Document passage Block Start
The couple won’t live in their studio forever, but it will remain their home at least until they get married. They’re planning a late-summer wedding in Manhattan that will feature an hourlong magic show put on by their favorite performers. Jay is keeping the playbill secret from Kloots and will reveal only that David Copperfield and Penn & Teller are not on the list.
A ‘seminal moment’
Jay fell in love with magic at the age of 8. His father, Jeffrey, a dentist in Canton, Ohio, showed him a card trick from the 1940s known as Out of This World. The subject, invited to use the power of the mind to discern whether cards being dealt face down in two piles are red or black, is shown to have perfect accuracy.
Mesmerized, Joshua retreated to his room to sort things out, not surfacing until he had reverse-engineered the trick.
“That was a seminal moment for me,” he said. “It really hooked me in.”
Although he has performed in 63 countries and is scheduled to appear on “Today” on New Year’s Day, Jay still trails in recognition value far behind magicians Copperfield, Criss Angel and Ricky Jay (who is no relation).
He would be more familiar if he spent more time on television. But it’s not the best medium for his brand of intimate conjuring, which he does with few props or distractions, apart from a lively patter.
“Very minimalist magic,” he calls his tricks, including turning a $1 bill into $100, bending quarters with his “mind” and swallowing two dozen straight pins.
“You can’t misdirect a camera,” he said.
The collection
The collected objects dearest to Jay are the ones that intersect with key points of magic history.
Document passage Block End
__Parts of the exercise__
A) In the article about the magician Jay, what card trick did his father show him when he was 8?
B) Continue the article about the magician Jay, picking up right after its final sentence.
Recorded information Block Start
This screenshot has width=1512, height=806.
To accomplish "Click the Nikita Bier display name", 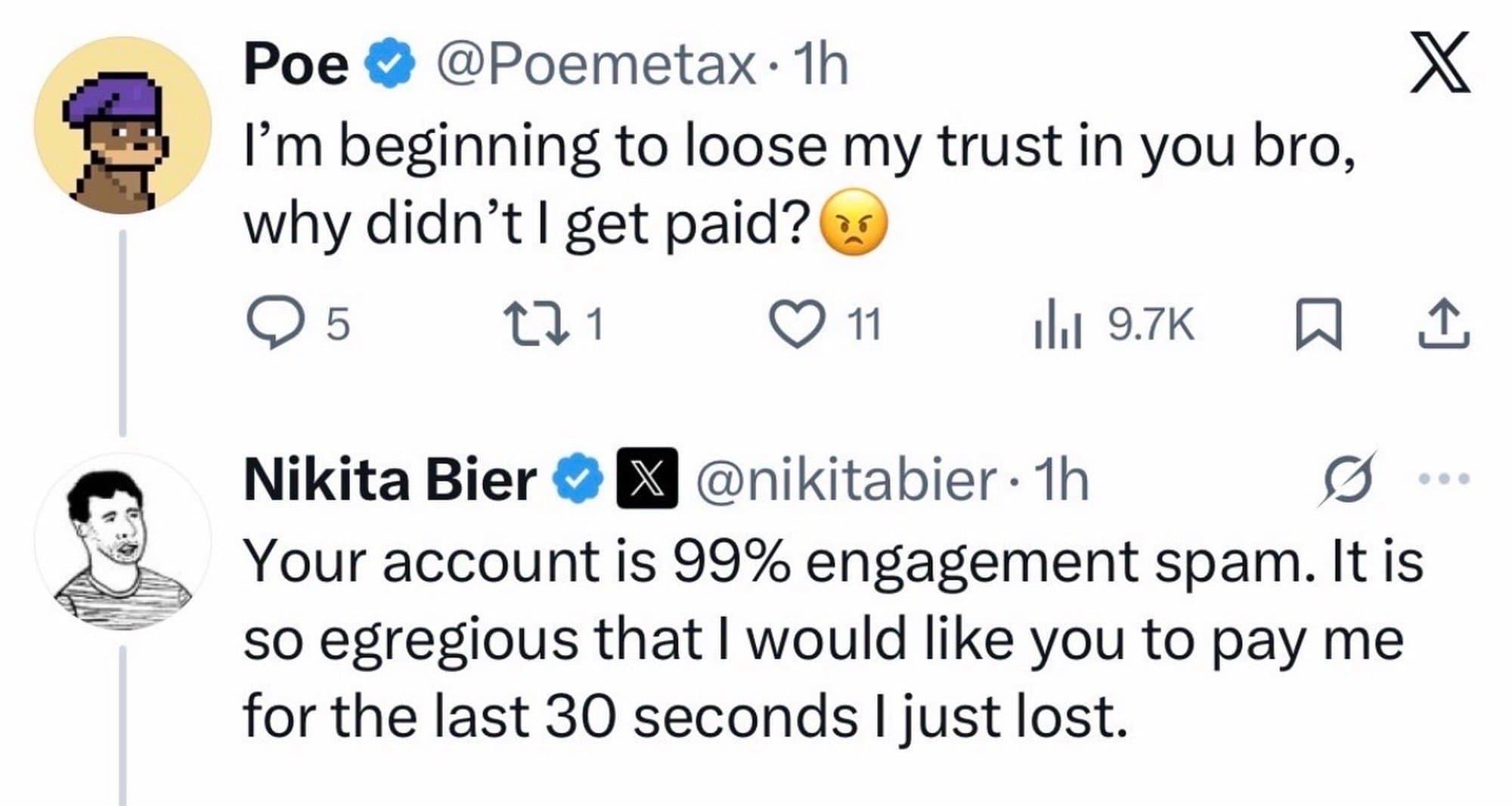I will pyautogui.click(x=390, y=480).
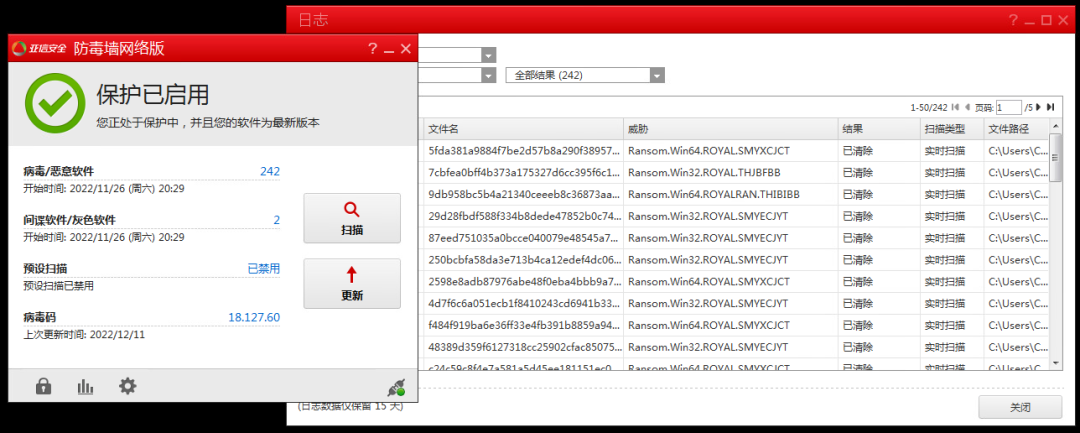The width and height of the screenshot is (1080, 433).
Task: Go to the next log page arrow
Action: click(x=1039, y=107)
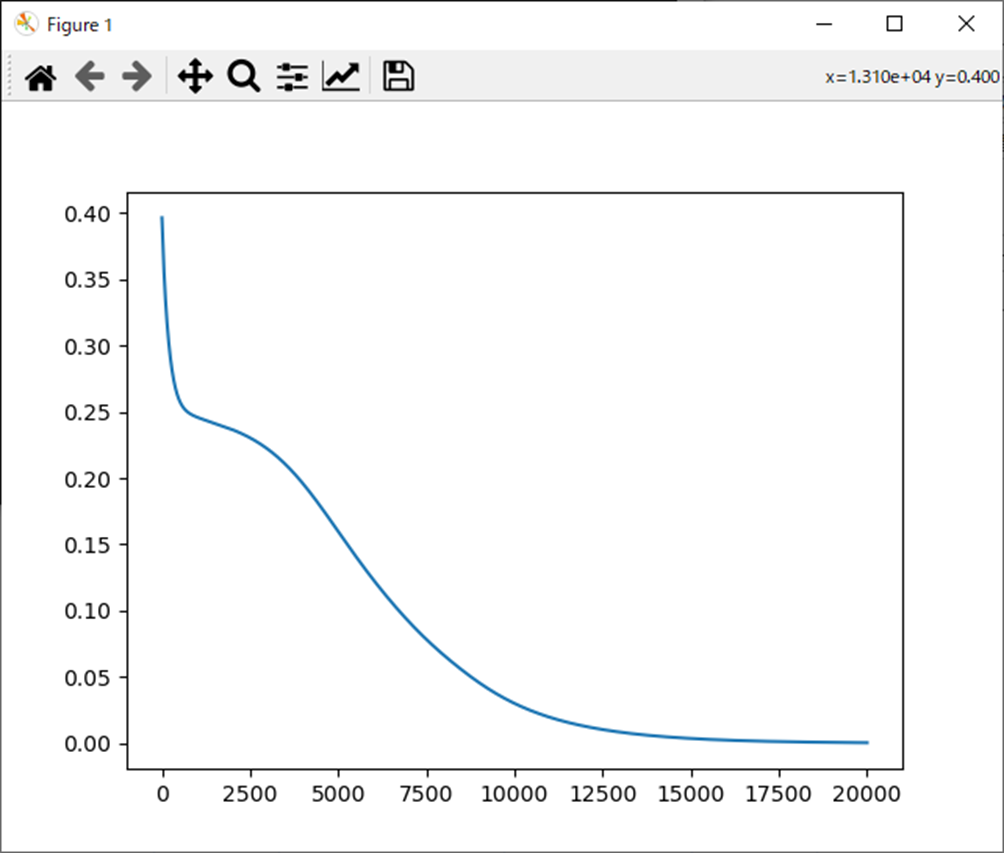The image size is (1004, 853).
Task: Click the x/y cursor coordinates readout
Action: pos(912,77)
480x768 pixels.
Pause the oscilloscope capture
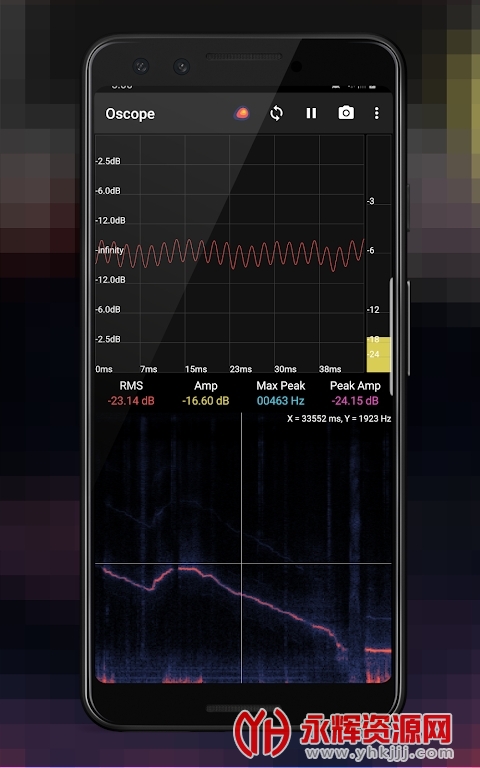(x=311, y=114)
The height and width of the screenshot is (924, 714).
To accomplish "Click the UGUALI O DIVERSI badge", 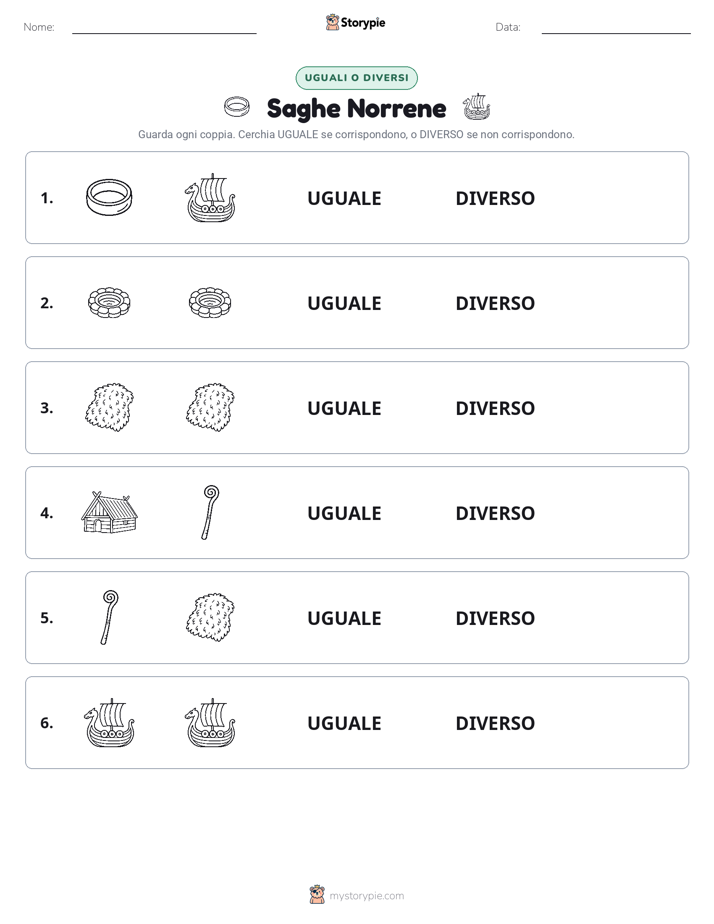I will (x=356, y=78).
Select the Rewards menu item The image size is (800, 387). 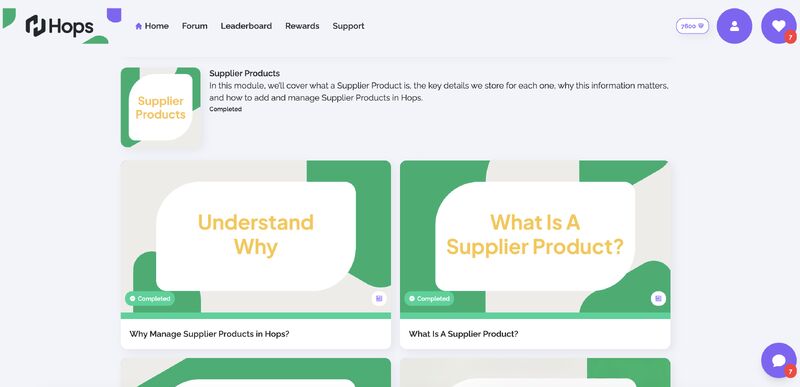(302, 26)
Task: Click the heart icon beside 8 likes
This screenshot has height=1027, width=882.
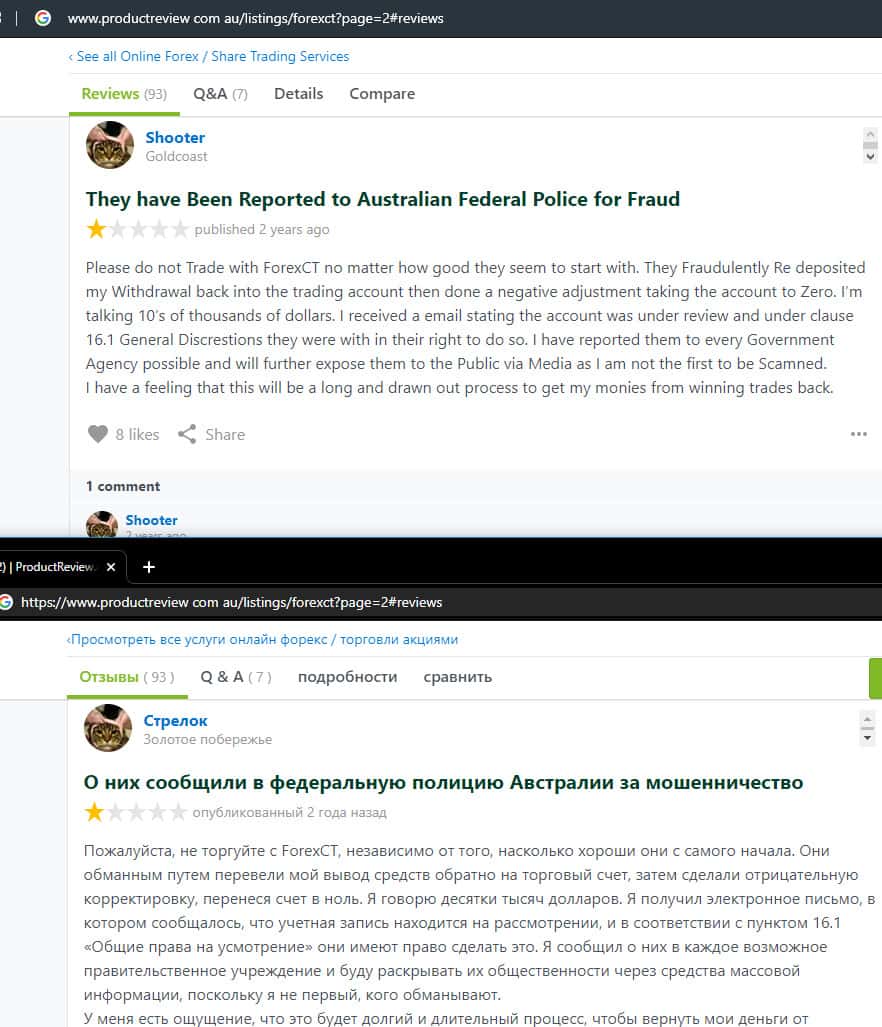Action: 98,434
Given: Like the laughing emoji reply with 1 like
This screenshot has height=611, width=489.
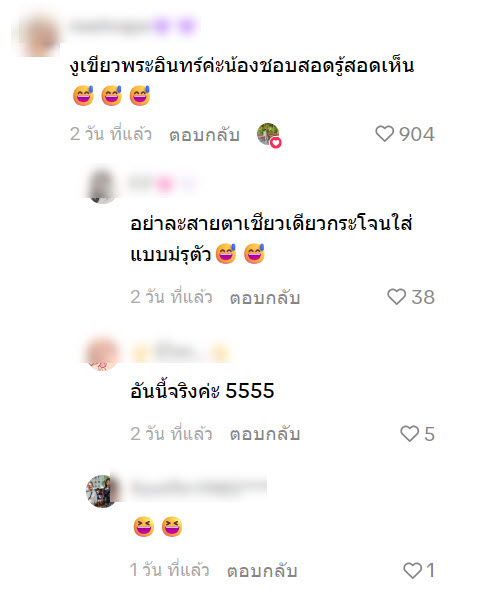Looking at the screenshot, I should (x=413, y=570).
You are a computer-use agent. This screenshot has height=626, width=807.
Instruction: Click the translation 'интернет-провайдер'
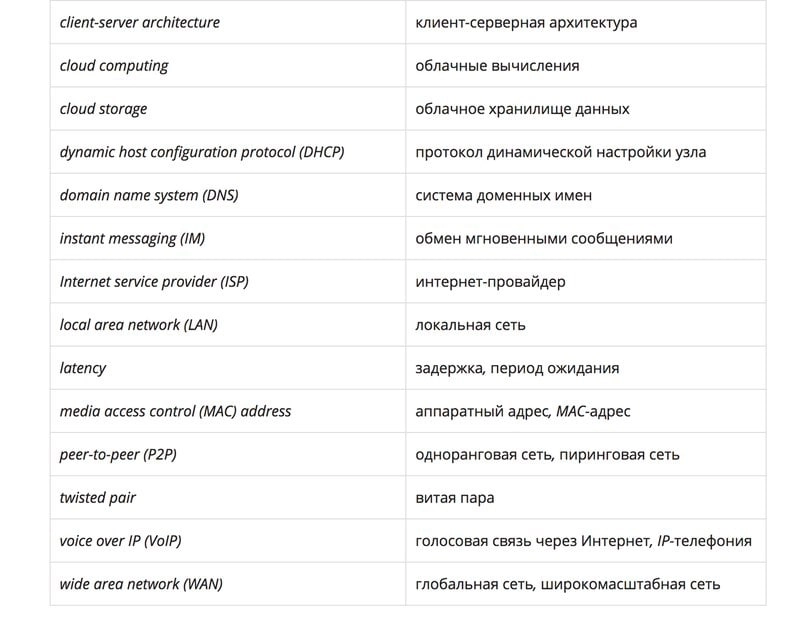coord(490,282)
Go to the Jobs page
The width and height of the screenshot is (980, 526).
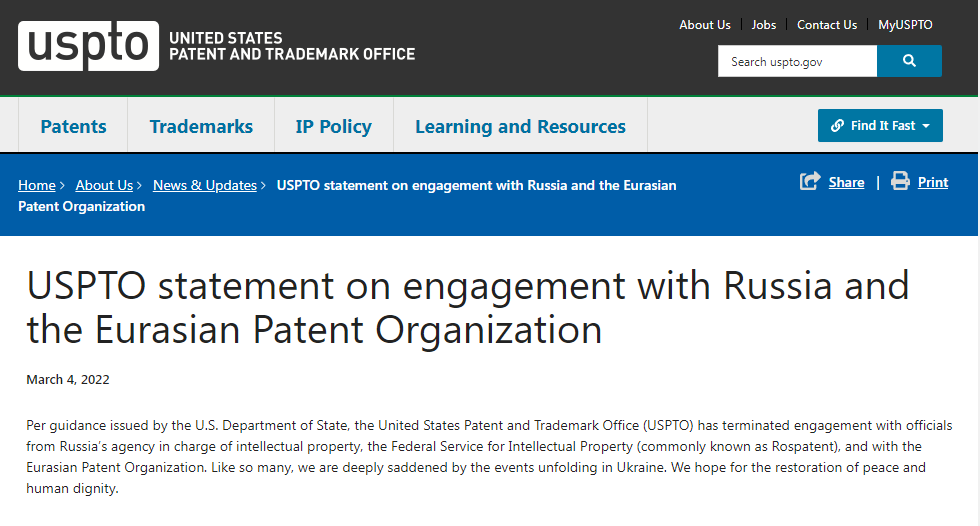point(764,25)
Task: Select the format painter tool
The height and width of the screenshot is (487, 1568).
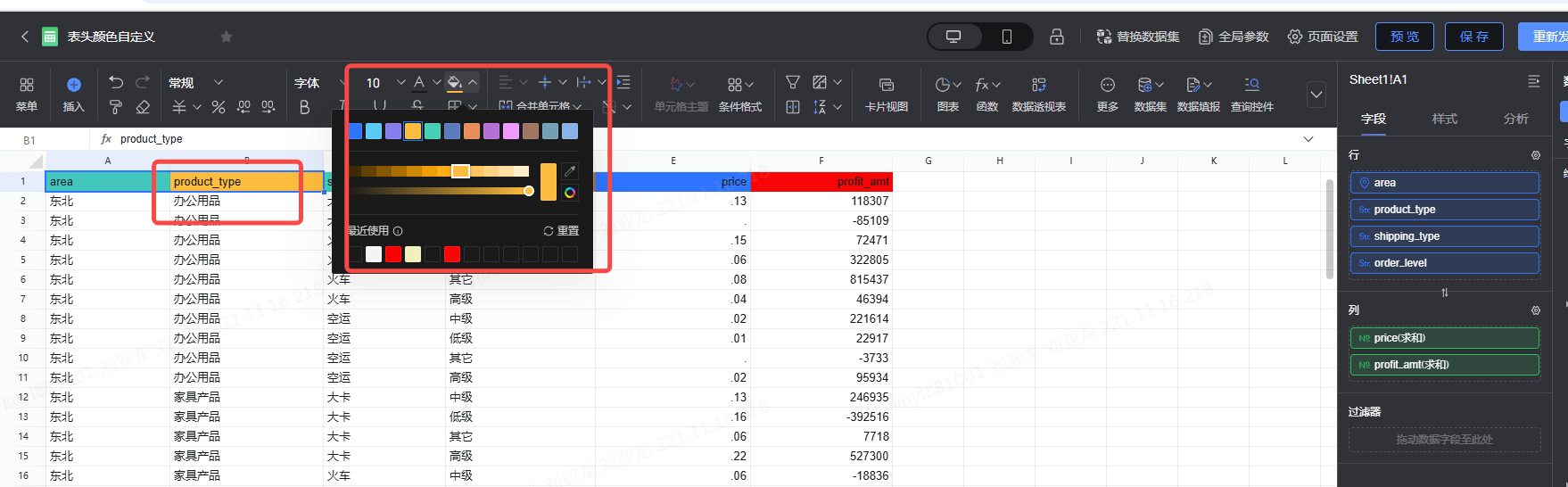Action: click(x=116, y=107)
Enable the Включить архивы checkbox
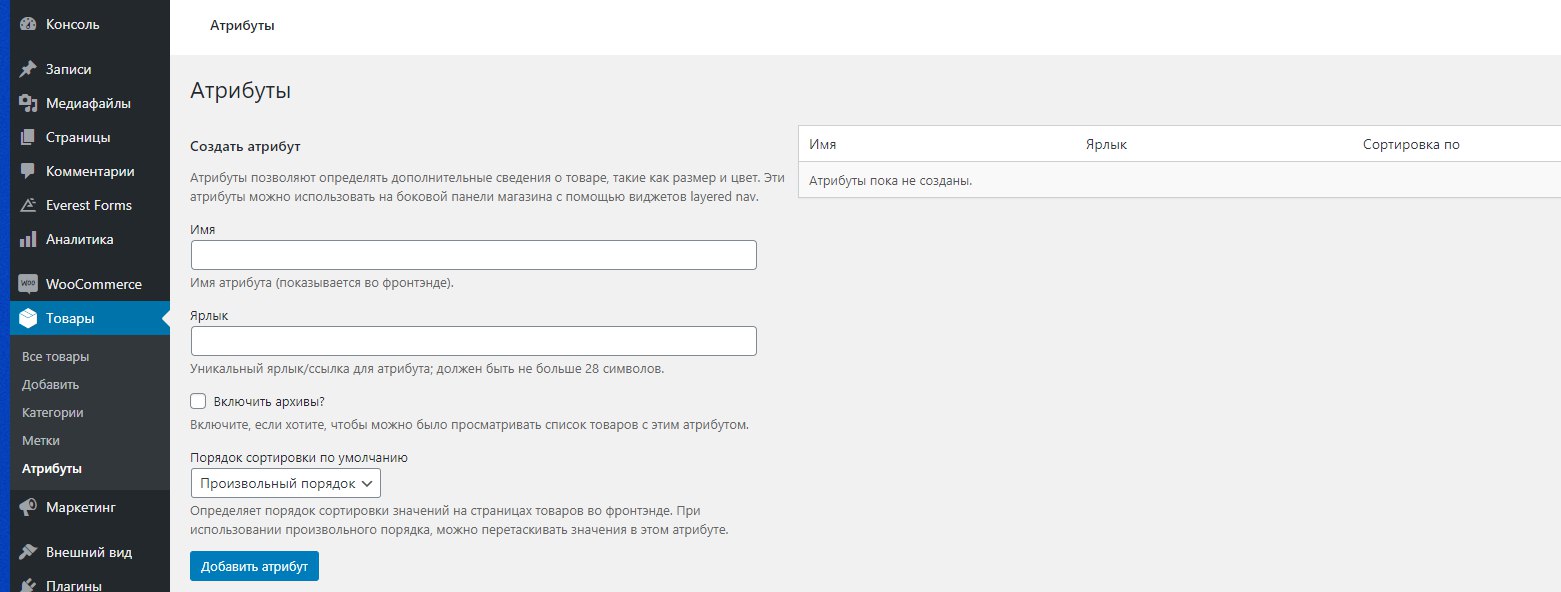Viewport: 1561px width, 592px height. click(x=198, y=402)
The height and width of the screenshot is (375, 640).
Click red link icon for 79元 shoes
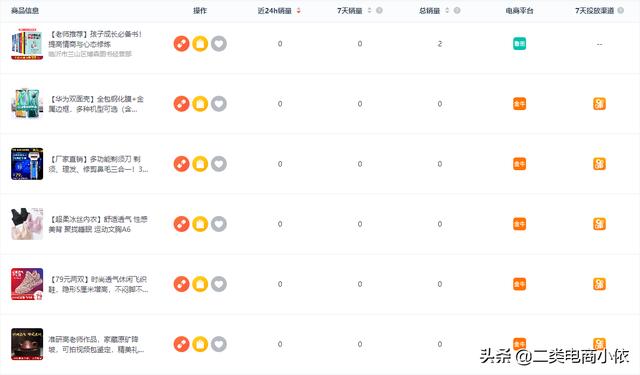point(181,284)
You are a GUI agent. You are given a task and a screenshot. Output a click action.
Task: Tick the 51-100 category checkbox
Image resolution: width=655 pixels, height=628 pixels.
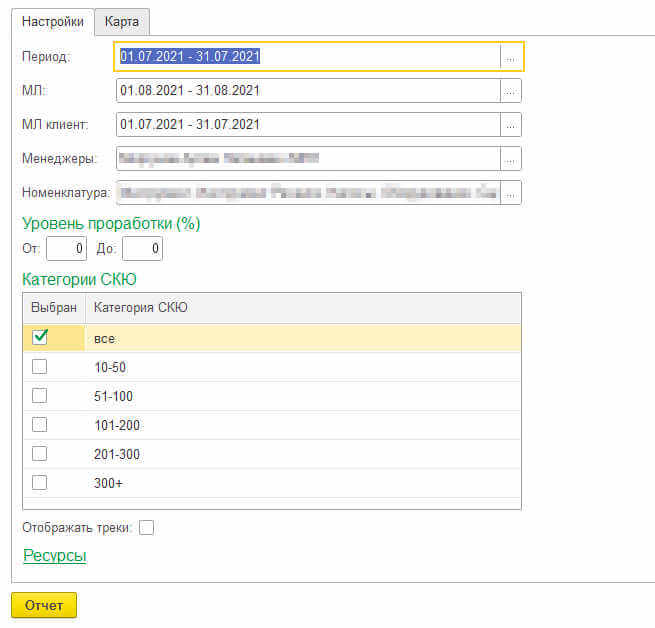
Recorded information Block End
__Exercise results__
A) His father showed him Out of This World, a card trick from the 1940s.

B)
He owns a rare first edition (perhaps one of a dozen known copies) of “The Discoverie of Witchcraft.” Written in 1584 by Reginald Scot, an English member of Parliament, it is said to be the first book to expose magic as trickery, not sorcery.
“At the time it was published, they were burning magicians as witches,” he said.
Although impressive, Jay’s collection looks modest compared with that of Copperfield, a billionaire who has reportedly acquired 150,000 magic-related items now in a warehouse in Las Vegas. Jay would have liked some of those pieces and said he doubts Copperfield knows how often he tried to outbid him at auction.
“When I think of his unlimited funds, I get hit by fits of despair,” Jay said, adding that he was able to buy a Houdini straitjacket only “because Copperfield already had one.”
Which may be a blessing in disguise: Keeping order in the small apartment, which also functions as a trick-development laboratory, has not been easy.
When Kloots moved in this year, the couple pared down the collection, keeping 1,000 books and the most precious objects and putting the rest in storage in Ohio.
Even then, Kloots asked for another 10 percent reduction, and Jay has established a policy of banishing a piece for every one he acquires.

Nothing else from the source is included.